I arranged "Spinning Wheel", co-arranged "You've Made Me So Very Happy", played the alto sax solo on "God Bless the Child", and played the piano
solo on "Smiling Phases".
The "Smiling Phases"(Live) snippet features the BS&T horn section improvising an introduction (as we often did) for this song. Our improv changed every time... In the band, there was a lot of freedom to take chances and experiment. Thus a lot of creative things 'happened'!
Another album to turn heads and make people wonder
November 16, 2000
By 29-year old wallflower "Eric N Andrews" (West Lafayette, IN)

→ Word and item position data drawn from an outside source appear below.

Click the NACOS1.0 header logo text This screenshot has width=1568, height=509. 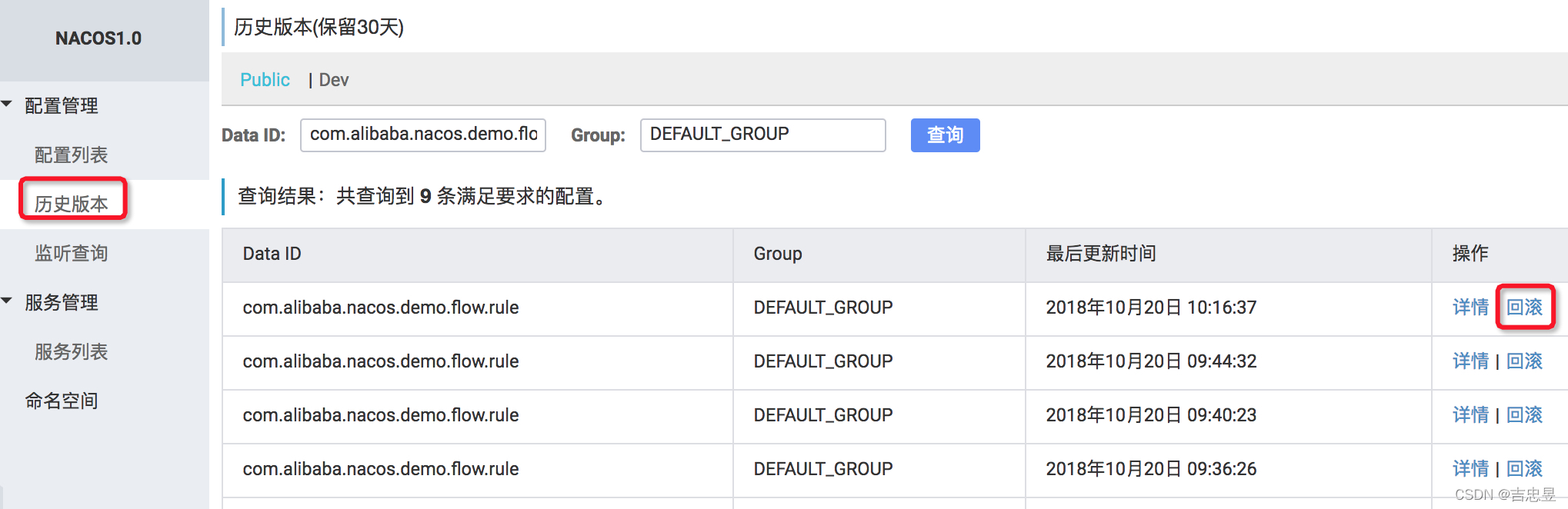[x=98, y=38]
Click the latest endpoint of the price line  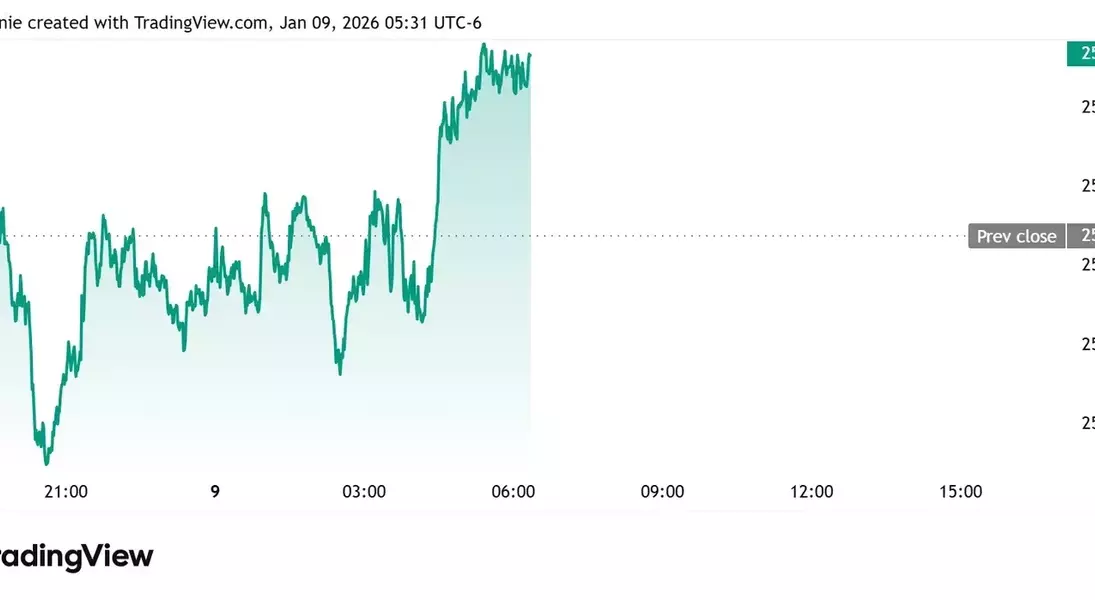529,55
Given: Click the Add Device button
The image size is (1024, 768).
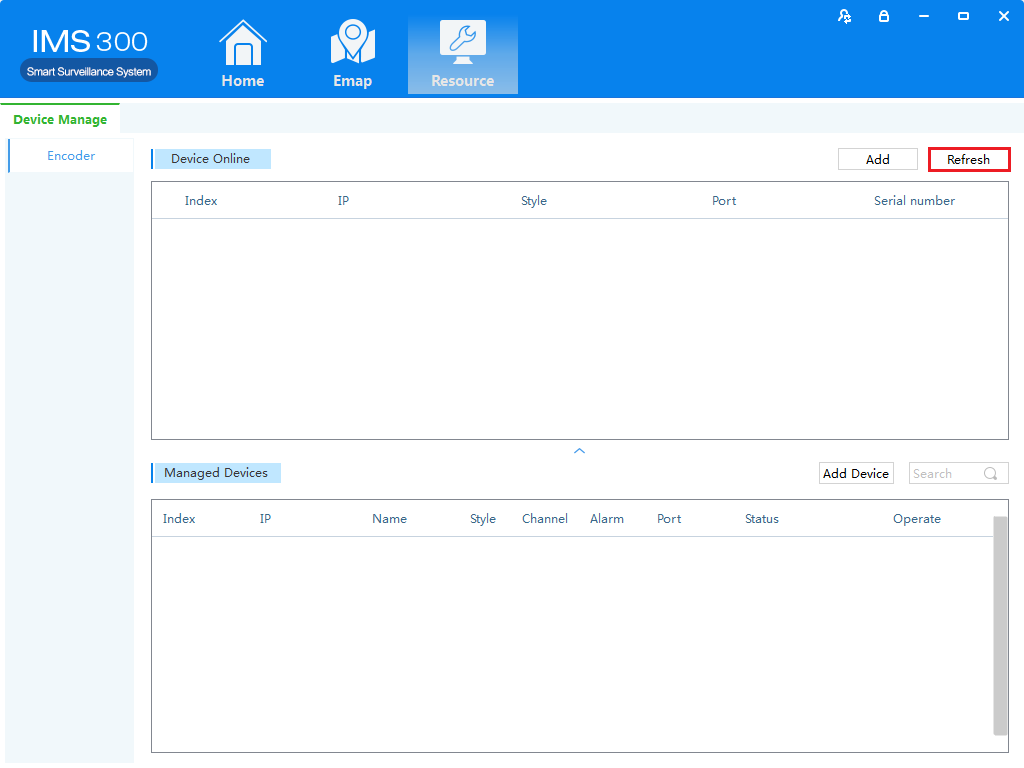Looking at the screenshot, I should [x=855, y=474].
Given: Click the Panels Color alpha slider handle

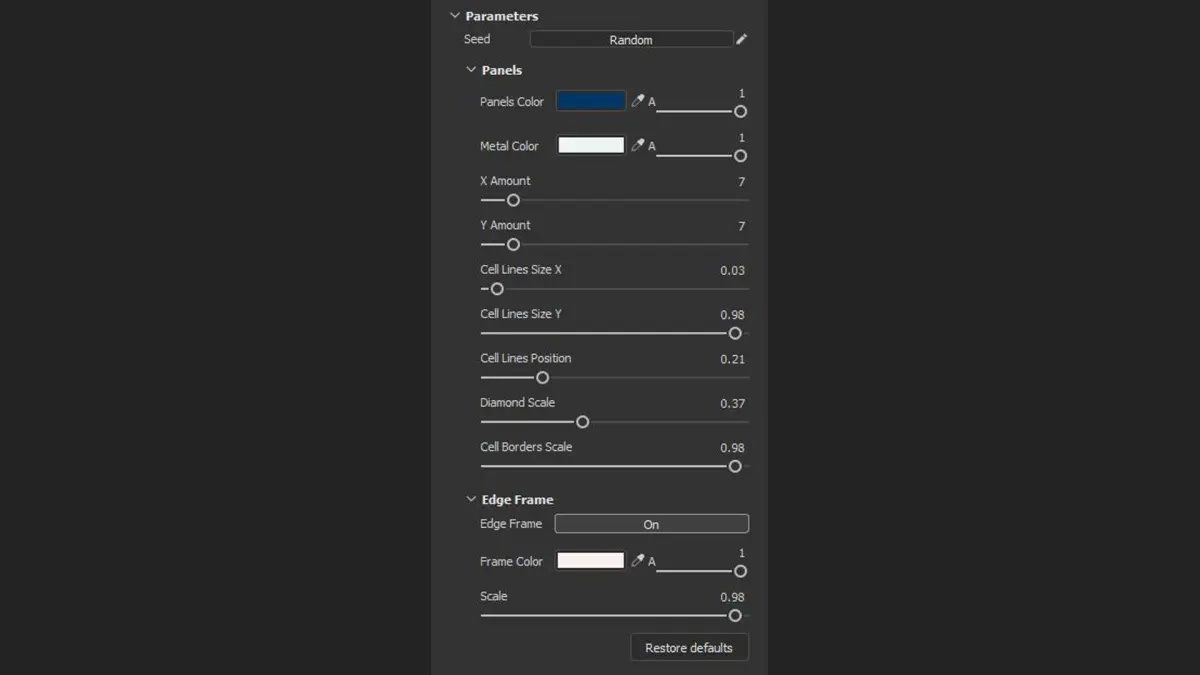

At the beginning of 1969, the psychedelic movement was dying down. The social turmoil of the previous year was already seeming to hint that not all was fine and dandy with the situation at hand. While some bands took the time out to address the upheaval, a few barely bothered to acknowledge it and instead just made some great experimental music typical of the time. Blood, Sweat & Tears was one of these bands. After firing Al Kooper, who had virtually founded the band himself, the remaining members recruited vocalist David Clayton-Thomas, and a totally different dynamic was taken for their self-titled second album. Horns were used throughout CHILD IS FATHER TO THE MAN, no doubt, but they weren't the primary focus, that being Al Kooper's organ. This time around, the horn section is used almost on the level a lead guitar would be used in a regular rock band. And the material they use is equally mind-blowing. Not afraid to cover the most unusual sources, BS&T manage to take Traffic's "Smiling Phases", Billie Holliday's "God Bless The Child", Laura Nyro's "And When I Die" and Brenda Holloway's "You've Made Me So Very Happy" and turn the originals inside-out to the point that BS&T actually own the songs now. Kooper may not have agreed with the new music being made, but the omnipresent organ that was all throughout CHILD is still a big part of this album, which I guess explains why Kooper's version of the band is often overlooked as if it didn't even exist. Unlike CHILD, BLOOD, SWEAT & TEARS was pretty much the THRILLER of 1969, topping the charts for weeks on end, spawning 3 #2 hits which should have been #1's, and going platinum before platinum was even an official designation. But like Kooper's BS&T, long-running success was not to be. With 8 members in the band, differences were bound to erupt, and while they did manage to hold out a little longer (for two more albums), this album was rather the beginning of the end for BS&T, rather than the beginning of a new era, which it damn well should have been. It still ranks as one of the most original and breathtaking statements popular music has ever made.
For the Ages
July 7, 2002
By Kurt Harding "bon vivant" (Boerne TX)
I picked this up recently along with some other CDs from a bargain bin at one of my favorite record stores. I hadn't listened to Blood, Sweat and Tears in years, I remembered them as a very decent horn-based band but had never been a real big fan. Then I put the CD in the changer.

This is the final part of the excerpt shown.